• **TRY IT**:
When the line with "Given: Toggle the keyboard shortcuts button" is reached, include it and stop; before that, copy each line of the listing exactly from the first.

___ DATA LISTING ___

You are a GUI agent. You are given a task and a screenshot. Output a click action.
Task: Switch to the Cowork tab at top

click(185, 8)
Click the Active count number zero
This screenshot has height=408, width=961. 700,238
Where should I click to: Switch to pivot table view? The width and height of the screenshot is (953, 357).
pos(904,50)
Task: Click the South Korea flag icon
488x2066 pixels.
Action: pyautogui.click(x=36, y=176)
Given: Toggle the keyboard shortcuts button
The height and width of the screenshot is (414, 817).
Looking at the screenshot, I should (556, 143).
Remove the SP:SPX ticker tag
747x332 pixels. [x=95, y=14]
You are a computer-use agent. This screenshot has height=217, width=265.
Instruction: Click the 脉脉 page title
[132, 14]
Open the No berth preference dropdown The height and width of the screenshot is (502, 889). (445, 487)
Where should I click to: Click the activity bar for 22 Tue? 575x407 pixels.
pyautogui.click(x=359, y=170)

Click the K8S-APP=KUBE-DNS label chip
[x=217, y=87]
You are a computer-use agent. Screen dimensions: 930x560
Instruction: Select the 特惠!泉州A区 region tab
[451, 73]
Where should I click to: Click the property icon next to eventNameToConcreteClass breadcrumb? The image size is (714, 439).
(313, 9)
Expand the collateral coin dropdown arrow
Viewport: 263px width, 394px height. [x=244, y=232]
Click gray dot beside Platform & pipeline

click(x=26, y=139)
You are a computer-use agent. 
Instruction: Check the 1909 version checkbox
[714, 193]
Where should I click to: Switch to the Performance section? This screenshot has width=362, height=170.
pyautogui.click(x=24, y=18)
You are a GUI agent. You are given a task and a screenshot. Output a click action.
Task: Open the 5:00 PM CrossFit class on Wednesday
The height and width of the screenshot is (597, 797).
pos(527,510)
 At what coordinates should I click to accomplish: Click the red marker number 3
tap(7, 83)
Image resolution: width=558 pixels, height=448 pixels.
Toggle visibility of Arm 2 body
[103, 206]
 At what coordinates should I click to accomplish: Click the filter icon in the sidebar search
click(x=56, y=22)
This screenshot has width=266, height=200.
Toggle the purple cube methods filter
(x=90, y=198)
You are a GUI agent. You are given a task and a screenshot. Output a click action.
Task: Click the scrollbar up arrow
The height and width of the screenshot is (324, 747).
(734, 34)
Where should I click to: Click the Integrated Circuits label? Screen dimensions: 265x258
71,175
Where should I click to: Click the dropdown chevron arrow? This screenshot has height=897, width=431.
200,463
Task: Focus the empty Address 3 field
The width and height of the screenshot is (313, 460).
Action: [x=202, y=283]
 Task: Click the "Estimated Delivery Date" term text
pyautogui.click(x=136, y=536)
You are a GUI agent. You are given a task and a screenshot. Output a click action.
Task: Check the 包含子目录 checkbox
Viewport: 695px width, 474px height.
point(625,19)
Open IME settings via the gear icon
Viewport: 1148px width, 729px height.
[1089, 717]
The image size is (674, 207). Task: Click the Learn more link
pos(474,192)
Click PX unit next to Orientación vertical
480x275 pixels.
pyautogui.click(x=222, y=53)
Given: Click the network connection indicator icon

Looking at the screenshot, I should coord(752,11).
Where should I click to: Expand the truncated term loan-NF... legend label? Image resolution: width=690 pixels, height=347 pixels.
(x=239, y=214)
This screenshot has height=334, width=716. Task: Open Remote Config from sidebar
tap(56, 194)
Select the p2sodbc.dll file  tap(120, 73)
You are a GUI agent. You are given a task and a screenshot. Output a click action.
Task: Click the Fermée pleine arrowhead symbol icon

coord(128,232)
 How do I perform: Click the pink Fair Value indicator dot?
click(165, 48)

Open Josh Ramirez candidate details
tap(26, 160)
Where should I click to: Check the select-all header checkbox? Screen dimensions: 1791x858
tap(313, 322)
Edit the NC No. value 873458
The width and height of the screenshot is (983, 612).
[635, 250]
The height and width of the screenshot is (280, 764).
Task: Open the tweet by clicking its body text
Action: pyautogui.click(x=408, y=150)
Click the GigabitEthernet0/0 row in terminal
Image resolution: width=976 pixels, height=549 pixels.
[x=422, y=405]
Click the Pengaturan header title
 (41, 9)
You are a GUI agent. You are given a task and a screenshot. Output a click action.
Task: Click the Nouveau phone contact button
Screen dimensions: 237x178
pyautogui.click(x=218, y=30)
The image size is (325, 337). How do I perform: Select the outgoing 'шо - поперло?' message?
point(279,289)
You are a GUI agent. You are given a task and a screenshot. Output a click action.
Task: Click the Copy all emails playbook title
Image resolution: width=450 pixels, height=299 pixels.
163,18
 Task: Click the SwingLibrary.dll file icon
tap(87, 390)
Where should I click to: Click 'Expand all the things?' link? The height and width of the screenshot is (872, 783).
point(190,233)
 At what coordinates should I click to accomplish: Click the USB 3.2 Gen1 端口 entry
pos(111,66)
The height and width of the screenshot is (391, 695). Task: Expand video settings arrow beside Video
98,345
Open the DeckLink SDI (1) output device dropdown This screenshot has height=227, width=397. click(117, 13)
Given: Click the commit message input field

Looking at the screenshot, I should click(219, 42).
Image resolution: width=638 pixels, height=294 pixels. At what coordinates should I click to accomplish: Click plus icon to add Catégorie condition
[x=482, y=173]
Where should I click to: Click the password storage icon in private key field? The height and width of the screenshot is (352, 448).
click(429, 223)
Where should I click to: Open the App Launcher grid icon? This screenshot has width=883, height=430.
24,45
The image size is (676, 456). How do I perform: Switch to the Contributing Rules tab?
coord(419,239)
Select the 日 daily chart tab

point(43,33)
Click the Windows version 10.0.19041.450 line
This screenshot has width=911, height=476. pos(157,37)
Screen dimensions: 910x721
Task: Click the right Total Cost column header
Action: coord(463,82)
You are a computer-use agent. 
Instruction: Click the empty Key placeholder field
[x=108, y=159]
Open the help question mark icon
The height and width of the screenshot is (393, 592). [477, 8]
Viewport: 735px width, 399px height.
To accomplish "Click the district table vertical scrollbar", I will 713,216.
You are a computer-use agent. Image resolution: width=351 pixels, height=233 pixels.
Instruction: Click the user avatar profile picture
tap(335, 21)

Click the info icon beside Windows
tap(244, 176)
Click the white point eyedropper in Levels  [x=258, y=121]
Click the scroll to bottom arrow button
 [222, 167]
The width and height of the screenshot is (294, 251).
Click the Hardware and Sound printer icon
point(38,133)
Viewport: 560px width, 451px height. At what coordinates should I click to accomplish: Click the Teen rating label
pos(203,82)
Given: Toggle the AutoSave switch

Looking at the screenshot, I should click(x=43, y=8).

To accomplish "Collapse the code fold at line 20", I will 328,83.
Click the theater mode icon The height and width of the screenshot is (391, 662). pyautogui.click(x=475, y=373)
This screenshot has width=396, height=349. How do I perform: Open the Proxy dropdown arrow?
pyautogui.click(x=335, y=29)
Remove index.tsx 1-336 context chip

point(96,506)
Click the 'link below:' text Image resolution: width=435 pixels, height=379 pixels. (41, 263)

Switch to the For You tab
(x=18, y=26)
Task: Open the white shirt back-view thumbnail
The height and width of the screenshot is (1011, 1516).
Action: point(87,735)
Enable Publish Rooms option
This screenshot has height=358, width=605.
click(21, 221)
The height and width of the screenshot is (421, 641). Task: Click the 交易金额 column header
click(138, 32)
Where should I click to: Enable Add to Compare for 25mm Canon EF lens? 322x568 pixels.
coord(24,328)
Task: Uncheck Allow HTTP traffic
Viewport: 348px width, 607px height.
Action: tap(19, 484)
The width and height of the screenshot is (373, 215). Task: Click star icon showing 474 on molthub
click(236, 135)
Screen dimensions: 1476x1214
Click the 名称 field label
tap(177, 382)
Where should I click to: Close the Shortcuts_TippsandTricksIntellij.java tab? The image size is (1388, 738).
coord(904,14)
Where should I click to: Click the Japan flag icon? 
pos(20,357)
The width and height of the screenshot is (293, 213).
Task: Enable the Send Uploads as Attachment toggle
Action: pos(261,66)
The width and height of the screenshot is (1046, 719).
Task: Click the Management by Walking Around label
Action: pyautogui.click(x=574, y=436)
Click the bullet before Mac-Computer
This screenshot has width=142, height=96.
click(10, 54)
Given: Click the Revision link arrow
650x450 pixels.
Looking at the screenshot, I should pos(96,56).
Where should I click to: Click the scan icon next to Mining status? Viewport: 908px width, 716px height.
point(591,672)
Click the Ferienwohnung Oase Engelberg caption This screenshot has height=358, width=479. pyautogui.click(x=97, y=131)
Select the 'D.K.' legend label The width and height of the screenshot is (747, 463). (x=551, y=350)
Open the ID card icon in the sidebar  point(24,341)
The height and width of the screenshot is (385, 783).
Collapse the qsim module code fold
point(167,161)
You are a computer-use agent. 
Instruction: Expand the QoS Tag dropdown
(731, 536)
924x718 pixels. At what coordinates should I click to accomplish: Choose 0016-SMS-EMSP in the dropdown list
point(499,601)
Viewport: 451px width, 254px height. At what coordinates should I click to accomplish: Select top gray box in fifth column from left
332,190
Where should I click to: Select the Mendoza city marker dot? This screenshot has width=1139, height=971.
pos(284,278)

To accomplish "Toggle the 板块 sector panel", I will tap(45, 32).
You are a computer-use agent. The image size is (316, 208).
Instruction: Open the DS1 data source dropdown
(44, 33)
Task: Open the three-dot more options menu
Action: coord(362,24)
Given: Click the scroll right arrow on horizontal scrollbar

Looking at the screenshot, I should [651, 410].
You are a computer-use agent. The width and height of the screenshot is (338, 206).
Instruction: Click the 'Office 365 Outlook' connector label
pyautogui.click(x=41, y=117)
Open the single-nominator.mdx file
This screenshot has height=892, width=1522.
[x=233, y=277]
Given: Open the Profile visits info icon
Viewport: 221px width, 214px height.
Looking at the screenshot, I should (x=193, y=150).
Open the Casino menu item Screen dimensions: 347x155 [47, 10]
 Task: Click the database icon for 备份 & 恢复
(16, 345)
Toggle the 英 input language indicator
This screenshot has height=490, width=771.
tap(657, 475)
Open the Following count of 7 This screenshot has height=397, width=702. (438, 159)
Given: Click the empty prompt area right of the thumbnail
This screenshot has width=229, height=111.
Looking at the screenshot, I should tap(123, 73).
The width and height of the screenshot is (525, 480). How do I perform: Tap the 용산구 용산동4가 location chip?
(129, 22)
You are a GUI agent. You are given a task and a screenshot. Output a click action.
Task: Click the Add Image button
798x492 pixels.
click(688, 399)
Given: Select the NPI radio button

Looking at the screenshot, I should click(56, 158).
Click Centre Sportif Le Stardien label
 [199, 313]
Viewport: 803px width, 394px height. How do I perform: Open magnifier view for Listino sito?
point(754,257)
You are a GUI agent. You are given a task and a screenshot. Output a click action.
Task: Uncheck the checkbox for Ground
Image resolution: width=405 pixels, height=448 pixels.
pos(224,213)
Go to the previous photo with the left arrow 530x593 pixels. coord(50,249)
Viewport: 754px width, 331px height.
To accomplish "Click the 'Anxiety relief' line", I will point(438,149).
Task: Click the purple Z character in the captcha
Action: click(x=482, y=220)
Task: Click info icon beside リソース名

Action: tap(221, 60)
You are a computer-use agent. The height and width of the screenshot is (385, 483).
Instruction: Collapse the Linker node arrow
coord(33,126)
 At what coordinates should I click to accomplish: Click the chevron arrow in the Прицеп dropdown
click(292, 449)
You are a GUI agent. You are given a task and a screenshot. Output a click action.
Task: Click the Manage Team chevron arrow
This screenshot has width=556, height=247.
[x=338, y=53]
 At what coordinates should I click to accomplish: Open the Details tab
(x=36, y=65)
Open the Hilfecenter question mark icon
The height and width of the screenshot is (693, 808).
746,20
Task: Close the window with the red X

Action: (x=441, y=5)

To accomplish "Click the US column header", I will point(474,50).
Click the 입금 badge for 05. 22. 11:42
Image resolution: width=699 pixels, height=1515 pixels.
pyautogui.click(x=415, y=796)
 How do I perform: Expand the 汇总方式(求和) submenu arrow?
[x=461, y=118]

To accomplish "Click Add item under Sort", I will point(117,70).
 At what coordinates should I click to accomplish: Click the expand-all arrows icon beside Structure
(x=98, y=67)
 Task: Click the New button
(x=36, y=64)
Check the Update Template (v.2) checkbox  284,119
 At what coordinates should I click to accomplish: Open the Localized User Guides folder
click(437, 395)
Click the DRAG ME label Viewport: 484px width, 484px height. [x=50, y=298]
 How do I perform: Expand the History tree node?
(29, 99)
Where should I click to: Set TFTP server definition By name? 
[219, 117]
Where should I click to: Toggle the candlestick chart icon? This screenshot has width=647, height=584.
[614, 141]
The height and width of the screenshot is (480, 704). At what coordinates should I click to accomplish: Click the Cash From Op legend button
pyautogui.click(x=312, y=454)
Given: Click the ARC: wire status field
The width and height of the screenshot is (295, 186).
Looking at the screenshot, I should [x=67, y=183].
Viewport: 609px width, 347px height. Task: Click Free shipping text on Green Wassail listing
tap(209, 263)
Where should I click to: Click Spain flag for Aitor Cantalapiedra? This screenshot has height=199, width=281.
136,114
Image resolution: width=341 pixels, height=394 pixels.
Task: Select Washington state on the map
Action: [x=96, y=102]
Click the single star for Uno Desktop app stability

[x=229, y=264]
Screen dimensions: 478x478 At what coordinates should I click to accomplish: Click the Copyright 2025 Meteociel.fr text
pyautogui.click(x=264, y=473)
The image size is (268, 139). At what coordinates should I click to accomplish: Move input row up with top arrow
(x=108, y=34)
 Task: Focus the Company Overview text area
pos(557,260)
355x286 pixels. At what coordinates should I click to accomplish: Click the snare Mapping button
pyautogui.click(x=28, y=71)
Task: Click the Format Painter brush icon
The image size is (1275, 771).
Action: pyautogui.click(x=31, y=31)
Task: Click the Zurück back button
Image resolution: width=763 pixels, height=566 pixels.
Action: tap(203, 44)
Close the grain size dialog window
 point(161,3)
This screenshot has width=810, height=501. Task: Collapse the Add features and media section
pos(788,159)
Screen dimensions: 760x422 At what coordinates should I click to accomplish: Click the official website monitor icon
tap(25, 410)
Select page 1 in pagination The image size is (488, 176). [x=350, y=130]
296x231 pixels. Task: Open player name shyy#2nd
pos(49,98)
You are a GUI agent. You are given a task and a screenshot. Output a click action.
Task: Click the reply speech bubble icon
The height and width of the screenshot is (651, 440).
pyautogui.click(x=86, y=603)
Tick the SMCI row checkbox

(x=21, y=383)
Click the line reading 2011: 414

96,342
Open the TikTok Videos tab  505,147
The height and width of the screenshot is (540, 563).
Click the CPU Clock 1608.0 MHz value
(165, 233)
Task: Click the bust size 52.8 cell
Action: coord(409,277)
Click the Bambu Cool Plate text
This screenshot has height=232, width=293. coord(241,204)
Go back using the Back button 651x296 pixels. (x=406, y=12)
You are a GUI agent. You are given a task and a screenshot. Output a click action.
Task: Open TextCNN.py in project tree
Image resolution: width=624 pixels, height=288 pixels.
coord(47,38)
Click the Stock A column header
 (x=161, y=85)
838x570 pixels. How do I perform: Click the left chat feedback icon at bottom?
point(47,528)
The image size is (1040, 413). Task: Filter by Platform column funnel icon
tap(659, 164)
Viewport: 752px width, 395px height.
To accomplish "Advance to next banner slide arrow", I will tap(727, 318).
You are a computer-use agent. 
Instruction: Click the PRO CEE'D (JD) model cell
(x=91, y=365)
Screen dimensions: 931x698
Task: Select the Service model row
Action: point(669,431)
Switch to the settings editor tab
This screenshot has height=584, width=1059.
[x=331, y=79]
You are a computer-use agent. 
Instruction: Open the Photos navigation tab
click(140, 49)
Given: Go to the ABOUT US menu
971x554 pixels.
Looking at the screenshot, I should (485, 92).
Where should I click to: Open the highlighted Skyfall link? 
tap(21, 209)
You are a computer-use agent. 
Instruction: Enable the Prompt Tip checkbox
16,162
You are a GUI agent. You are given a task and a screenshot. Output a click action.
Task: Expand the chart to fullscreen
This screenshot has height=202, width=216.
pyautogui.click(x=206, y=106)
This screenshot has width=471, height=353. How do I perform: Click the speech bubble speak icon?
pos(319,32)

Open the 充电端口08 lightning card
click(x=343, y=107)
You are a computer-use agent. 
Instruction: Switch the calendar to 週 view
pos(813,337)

___

• **WRITTEN RESPONSE**:
You are a GUI agent. You are given a task and a screenshot. Output a click action.
Task: Switch to the Cowork tab at top

click(185, 8)
Click the Active count number zero
This screenshot has height=408, width=961. 700,238
Where should I click to: Switch to pivot table view? The width and height of the screenshot is (953, 357).
pos(904,50)
Task: Click the South Korea flag icon
488x2066 pixels.
Action: pyautogui.click(x=36, y=176)
Given: Toggle the keyboard shortcuts button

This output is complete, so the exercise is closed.